Document excerpt
===

Monday, December 12, 2011

Is Kimani a Real Girl?

Dr. Logan Levkoff wrote a post, “The True Meaning of Womanhood.” Daring soul. She took a good stab at it, but her conclusion that Michele Bachmann and Sarah Palin represent the “wrong” definition of woman, which seemed to be the real reason for the article, annoyed me and thus sparked my brain cells, forcing me to consider what really makes a woman, a woman.

I have to question some of Dr. Levkoff’s points. She asks, “Is womanhood measured in degrees? Are there some women who are ‘more woman’ than others?” and then answers herself with a firm, “No, of course not.” Immediately following she defines being a woman as “a state of mind and a commitment to social action.”

If that were the actual definition of womanhood, the true meaning of womanhood, then either we all have the same state of mind and are all equally committed to social action, or womanhood can be measured in degrees. Oops Dr. Levkoff.

One reason she needs to define it that way (“I think I am, therefore I am” and “I agree with Dr. Levkoff’s political views, therefore I am”) is to open the door to transgendered women. (A transgendered person is someone whose gender identity is different from their assigned sex at birth.)

She correctly makes clear that a woman is not simply the sum of her physical parts. She points out that a woman who has a mastectomy is no less a woman after, and I agree. Seeing how we have objectified and sexualized women based on a body image, I get why she wants to toss boobs to the wind, but I can’t let her.

===

Collection entries
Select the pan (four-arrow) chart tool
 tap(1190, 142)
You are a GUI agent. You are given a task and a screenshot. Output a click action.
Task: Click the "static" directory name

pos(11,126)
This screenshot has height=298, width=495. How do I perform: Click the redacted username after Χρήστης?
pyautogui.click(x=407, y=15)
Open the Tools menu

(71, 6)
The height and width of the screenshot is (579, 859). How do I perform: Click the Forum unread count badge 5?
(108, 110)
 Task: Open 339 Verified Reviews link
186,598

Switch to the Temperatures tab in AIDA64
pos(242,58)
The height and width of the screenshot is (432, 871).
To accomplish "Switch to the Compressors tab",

===

Task requirements
Reproduce the part of the blog post on womanhood that runs from "I have to question" up to and including "sex at birth.)", copying it word for word.

Response to the exercise
I have to question some of Dr. Levkoff’s points. She asks, “Is womanhood measured in degrees? Are there some women who are ‘more woman’ than others?” and then answers herself with a firm, “No, of course not.” Immediately following she defines being a woman as “a state of mind and a commitment to social action.”

If that were the actual definition of womanhood, the true meaning of womanhood, then either we all have the same state of mind and are all equally committed to social action, or womanhood can be measured in degrees. Oops Dr. Levkoff.

One reason she needs to define it that way (“I think I am, therefore I am” and “I agree with Dr. Levkoff’s political views, therefore I am”) is to open the door to transgendered women. (A transgendered person is someone whose gender identity is different from their assigned sex at birth.)